Instances were created for each molecule in the same manner using the four age ratings “FSK 0”, FSK 6”, “FSK 12” and “FSK 16”. For the modelling process, the films were divided up into a training and a test set. For each age recommendation class, one film was chosen to be in the test set and the remaining films were put in the training set. In order to receive statistically meaningful results, the test set contained only films with 8 or more recorded screenings. An exception involves the age recommendation “FSK 16” because two films were measured only once (“The Counselor” and “Machete Kills”). These two films were always put into the same set (training or test set) and were evaluated together. Consequently, the other set includes “Paranormal Activity”. This set up results in 24 combinations of different training and test sets (two possible films in “FSK 0”, “FSK 12”and “FSK 16” and three possible films in “FSK 6”).
For each training set a random forest model was constructed.[17] The random forest classifier was run with the default values for its parameter specifically the number of trees to grow was set to 500 and the number of variables randomly sampled at each split was set to 6 (number of variables divided by 3). This model was used to predict the age rating of the corresponding and unseen test set. The classifier performance was evaluated using Receiver Operating Characteristic (ROC)[18,19] and Precision-Recall curves (PRC).[20] The ROC curve with its corresponding area under curve (AUC) value is frequently used in the machine learning community. However, this performance measure lacks interpretability when it comes to imbalanced data sets.[21] In our study the number of negative examples exceed the number of positive examples. For instance, a large number of false positives weakly enhances the false positive rate used in ROC. On the other hand, the precision value is affected by a larger amount because this value compares the false positives and the true positives. Between the ROC and PRC curves a one-to-one relationship exists, meaning that each point in one curve uniquely corresponds to one point in the other curve and vice versa.[22]
Permutation test.
A permutation test was performed to check for spurious results. For this test a random age rating was assigned to each film in the training set and the initial class distribution was retained. The test set kept the original age ratings. From the resulting model, the area under curve from the ROC and the PRC were calculated. For each test set composition the training set labels where shuffled 50 times and the resulting 50 performance measures where compared to the corresponding original performance measures. Therefore, the cases in which the performance measure of the permutation test exceeds the one of the original test set composition were counted and divided by the total amount of permutations. The calculation of the p-value was according to Ojala et al.[13]
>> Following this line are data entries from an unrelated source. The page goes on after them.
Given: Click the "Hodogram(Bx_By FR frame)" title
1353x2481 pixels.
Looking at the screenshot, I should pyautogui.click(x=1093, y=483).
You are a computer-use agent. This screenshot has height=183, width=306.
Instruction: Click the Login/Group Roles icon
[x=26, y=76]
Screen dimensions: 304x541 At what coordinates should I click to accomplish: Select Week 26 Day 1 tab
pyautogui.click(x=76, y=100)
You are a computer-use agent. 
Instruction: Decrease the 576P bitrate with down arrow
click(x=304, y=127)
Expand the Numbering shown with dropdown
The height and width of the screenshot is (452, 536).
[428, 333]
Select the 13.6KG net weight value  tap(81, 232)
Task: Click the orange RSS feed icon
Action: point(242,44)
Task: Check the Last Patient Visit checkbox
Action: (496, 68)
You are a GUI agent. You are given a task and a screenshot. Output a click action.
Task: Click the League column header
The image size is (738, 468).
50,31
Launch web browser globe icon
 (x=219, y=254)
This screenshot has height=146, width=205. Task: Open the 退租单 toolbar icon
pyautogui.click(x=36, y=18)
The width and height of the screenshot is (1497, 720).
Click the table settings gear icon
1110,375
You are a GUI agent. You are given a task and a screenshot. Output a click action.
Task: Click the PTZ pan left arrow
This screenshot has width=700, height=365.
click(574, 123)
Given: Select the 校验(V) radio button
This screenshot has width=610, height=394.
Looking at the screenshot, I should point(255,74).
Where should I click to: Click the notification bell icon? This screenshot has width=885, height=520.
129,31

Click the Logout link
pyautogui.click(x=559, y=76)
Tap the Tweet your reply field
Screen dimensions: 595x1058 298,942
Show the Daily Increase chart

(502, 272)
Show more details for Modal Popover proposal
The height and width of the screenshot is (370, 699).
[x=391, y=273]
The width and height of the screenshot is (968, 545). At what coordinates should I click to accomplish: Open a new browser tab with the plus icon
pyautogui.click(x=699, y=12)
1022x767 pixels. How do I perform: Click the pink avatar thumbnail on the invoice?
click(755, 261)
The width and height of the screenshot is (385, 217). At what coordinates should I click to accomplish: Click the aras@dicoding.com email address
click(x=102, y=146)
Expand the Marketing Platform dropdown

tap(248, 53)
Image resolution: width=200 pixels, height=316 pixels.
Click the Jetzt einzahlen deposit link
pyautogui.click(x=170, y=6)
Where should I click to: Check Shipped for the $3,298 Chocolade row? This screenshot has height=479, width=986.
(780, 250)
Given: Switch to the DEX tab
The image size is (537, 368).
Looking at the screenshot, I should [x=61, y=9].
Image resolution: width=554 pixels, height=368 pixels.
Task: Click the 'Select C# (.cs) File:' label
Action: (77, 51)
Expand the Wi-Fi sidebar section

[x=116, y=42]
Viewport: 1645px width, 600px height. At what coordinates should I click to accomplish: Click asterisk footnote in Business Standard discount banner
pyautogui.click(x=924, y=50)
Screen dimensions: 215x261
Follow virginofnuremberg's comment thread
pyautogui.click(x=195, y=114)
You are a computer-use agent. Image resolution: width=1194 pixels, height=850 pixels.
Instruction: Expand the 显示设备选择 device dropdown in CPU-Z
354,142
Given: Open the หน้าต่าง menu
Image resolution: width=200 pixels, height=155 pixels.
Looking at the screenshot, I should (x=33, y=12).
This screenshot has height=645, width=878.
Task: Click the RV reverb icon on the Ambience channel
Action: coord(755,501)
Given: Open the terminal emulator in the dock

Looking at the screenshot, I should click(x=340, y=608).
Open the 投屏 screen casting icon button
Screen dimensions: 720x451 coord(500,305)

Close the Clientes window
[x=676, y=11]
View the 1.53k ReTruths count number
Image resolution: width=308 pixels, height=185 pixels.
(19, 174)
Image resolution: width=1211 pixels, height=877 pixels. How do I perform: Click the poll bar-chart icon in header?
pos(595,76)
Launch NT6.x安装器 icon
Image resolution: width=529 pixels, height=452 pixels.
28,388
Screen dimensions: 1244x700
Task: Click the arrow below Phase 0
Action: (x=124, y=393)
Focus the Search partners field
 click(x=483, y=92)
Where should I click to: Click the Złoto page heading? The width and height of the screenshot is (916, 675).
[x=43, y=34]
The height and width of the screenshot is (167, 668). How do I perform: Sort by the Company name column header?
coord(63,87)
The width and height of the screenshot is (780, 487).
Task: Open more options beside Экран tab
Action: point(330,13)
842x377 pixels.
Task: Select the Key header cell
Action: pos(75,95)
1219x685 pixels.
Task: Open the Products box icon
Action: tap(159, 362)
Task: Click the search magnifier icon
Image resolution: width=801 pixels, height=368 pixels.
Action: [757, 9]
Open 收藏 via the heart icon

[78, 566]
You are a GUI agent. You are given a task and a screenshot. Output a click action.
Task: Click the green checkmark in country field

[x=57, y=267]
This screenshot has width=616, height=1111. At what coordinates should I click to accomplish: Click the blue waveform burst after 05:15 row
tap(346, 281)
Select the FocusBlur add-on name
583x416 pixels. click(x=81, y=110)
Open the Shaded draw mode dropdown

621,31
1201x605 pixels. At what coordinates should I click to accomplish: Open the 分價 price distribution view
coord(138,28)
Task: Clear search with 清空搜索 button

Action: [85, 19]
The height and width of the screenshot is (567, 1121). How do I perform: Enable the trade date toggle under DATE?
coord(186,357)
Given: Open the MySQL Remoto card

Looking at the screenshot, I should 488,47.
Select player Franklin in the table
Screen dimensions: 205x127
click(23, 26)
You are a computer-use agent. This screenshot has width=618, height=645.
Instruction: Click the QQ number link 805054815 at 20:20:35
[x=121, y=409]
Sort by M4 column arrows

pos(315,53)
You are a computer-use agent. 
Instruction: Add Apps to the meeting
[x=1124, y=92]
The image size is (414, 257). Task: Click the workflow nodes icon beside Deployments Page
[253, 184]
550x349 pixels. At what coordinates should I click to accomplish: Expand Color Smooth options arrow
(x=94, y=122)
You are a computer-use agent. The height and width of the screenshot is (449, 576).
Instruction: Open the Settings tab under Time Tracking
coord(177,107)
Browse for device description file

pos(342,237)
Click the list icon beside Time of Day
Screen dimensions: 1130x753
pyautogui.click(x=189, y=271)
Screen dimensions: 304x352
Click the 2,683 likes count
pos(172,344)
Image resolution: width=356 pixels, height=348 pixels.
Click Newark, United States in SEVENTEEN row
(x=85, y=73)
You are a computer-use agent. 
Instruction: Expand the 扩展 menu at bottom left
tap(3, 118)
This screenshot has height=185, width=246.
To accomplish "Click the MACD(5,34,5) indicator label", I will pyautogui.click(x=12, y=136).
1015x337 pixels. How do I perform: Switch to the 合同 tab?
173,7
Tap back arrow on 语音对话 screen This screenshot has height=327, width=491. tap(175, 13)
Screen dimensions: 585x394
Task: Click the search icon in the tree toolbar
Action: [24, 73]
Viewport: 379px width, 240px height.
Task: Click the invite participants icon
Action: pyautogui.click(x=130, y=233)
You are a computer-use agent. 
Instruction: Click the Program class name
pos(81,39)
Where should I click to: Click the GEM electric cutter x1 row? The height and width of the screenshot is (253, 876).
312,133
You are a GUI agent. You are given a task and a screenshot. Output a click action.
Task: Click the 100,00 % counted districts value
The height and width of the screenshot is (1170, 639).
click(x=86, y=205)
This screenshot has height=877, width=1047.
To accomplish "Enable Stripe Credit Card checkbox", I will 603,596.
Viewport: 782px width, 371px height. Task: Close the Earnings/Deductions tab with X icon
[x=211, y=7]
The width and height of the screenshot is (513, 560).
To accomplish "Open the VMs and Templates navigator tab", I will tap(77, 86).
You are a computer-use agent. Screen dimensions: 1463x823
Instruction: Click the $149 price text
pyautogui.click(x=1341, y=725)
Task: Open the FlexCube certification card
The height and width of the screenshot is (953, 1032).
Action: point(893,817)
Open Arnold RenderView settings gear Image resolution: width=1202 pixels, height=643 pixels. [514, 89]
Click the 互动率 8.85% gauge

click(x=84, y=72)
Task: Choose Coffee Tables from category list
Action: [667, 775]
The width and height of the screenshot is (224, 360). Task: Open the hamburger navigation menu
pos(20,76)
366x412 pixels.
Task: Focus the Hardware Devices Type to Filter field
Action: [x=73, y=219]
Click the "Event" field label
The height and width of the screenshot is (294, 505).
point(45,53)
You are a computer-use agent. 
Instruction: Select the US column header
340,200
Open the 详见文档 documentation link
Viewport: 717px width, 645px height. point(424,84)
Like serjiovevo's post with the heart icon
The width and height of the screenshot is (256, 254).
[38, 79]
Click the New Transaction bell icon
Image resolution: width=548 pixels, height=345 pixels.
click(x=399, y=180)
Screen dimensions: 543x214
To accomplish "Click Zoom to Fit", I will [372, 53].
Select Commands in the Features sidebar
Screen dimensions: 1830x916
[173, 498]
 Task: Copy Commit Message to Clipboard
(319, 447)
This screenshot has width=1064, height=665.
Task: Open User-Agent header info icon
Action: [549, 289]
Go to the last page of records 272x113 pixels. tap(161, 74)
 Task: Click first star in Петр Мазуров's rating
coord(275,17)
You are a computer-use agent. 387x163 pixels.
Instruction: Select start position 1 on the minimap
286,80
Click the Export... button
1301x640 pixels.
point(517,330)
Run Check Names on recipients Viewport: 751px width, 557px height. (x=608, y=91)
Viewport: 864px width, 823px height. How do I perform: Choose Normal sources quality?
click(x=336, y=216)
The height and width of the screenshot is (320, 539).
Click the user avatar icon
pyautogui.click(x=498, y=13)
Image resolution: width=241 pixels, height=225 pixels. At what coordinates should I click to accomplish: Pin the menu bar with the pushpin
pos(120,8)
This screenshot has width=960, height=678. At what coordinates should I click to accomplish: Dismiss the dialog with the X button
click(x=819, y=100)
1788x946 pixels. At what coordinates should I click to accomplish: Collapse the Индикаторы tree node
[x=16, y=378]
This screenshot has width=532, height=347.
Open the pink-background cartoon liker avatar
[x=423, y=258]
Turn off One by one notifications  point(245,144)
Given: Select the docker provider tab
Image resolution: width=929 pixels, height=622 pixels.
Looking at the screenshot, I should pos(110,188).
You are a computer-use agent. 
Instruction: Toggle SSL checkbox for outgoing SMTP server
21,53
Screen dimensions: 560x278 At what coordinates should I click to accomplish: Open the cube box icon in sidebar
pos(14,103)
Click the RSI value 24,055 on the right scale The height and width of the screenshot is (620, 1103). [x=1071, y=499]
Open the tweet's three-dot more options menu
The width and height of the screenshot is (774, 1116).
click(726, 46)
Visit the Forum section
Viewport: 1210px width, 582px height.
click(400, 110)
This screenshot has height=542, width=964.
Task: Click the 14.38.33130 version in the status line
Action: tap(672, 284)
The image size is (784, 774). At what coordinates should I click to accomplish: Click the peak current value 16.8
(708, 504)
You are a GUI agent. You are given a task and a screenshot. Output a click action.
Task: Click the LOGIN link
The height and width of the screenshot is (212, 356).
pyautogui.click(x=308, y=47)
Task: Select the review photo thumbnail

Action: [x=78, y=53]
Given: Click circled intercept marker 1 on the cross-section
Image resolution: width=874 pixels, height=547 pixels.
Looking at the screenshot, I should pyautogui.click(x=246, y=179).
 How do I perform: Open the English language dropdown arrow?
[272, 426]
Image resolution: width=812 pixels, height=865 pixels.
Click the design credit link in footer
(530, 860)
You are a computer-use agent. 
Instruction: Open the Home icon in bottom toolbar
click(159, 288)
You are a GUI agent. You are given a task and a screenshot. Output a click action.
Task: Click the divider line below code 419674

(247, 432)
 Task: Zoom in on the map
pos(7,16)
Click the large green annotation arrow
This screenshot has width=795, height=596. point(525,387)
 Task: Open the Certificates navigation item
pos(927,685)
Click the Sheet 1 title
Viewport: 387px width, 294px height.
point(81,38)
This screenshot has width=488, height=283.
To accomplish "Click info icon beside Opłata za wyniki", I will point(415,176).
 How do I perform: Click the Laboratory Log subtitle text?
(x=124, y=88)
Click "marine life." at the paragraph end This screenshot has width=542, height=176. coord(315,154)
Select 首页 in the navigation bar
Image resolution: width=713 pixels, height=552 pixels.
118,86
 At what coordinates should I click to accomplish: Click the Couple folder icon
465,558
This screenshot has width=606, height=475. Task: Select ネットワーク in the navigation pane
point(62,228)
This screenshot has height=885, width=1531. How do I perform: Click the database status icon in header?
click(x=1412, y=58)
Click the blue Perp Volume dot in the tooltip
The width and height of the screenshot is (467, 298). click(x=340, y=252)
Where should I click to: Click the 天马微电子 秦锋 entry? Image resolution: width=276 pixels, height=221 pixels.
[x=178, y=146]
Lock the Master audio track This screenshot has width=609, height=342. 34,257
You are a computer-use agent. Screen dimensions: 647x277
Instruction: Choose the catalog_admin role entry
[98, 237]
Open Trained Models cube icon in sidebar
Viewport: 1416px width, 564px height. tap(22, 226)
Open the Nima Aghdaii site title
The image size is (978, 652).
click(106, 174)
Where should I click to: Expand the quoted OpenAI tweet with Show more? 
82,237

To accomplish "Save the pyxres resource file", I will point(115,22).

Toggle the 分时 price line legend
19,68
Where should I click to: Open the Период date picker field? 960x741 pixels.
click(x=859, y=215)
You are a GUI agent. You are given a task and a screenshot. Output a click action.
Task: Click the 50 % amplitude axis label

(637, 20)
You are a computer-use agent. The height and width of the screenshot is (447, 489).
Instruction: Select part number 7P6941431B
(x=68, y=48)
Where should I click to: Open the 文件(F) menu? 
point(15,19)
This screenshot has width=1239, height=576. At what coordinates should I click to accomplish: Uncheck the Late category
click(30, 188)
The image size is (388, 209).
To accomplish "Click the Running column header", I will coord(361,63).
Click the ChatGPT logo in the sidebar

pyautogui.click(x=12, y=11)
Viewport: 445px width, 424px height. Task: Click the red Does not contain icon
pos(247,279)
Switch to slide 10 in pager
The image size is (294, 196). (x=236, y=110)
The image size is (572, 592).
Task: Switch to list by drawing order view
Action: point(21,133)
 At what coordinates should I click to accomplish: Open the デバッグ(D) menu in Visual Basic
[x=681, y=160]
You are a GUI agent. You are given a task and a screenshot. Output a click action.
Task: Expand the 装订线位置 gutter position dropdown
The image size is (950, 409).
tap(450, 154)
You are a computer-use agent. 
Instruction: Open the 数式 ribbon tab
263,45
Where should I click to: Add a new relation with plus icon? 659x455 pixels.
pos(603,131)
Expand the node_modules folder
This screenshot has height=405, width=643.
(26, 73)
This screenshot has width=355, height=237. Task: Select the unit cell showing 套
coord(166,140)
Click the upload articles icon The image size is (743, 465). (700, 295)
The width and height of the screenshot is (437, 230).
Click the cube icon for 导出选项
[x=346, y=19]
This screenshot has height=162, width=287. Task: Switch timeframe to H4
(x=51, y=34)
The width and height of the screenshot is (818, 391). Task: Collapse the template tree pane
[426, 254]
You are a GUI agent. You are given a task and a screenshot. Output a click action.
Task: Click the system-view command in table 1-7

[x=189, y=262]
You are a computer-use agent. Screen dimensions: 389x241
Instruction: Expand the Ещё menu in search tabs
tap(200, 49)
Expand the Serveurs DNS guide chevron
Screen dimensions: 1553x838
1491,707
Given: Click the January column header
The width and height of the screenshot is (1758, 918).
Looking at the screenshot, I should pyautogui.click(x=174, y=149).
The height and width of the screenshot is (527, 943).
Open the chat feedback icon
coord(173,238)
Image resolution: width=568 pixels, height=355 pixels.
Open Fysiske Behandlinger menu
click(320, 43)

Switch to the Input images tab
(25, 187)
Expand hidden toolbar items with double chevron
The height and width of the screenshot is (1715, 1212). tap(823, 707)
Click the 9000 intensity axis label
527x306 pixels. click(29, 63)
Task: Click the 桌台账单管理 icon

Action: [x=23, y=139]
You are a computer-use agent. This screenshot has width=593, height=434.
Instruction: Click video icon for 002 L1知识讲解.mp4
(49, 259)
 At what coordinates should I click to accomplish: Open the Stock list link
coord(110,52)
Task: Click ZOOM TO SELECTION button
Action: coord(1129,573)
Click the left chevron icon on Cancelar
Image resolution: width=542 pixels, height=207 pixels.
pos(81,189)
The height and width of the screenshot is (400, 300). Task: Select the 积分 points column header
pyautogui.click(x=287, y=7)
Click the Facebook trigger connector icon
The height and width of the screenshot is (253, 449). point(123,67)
Generally, a Holm-Bonferroni correction should be applied to the p-values to counteract the problem of multiple comparisons as in our case summarizing the models from all measured VOCs. In this study we did not apply this correction since we only searched for indications pointing to VOCs which might be useful for further analysis. Therefore, we used the uncorrected p-values.
Results
The resulting AUC values are summarized in Table 3. The complete results with the corresponding standard deviation of the AUC values and p-values are given in the supplement (supplement S4–S6 Tables).
AUC values of 0.70 and higher were highlighted in bold font.
It can be seen that most of the VOCs show AUC values below or around 0.5 indicating a performance similar to a random classifier. The AUC value for CO2 shows the highest value in the age class “FSK 12”, whereas almost no significance is seen in the other categories. Isoprene shows AUC values above 0.7 for the age classes “FSK 0”, “FSK 6” and “FSK 12”. The AUC value for the age class “FSK 16” lies below 0.5. However, this class is hardly interpretable since we measured only 6 films for this class. This may pose a problem to the reliable prediction of this class. Therefore, in the following discussion the age recommendation class “FSK 16” was omitted.
In general, it can be seen that based on the AUC values several different compounds are able to distinguish between one or more age classes. Isoprene, which is one of the main VOCs on breath, seems to be a potentially useful compound for the differentiation of the age classes FSK 0, 6 and 12. Other compounds being able to predict only one age recommendation class are for example CO2, formaldehyde and decamethylcyclopentasiloxane. Additionally, a filter for low attendance films was imposed and films with less than 10 (in total 5 films were excluded) and 20 (in total 8 films were excluded) people were removed from the data set. The resulting AUC values show that this removal does not affect the prediction significantly.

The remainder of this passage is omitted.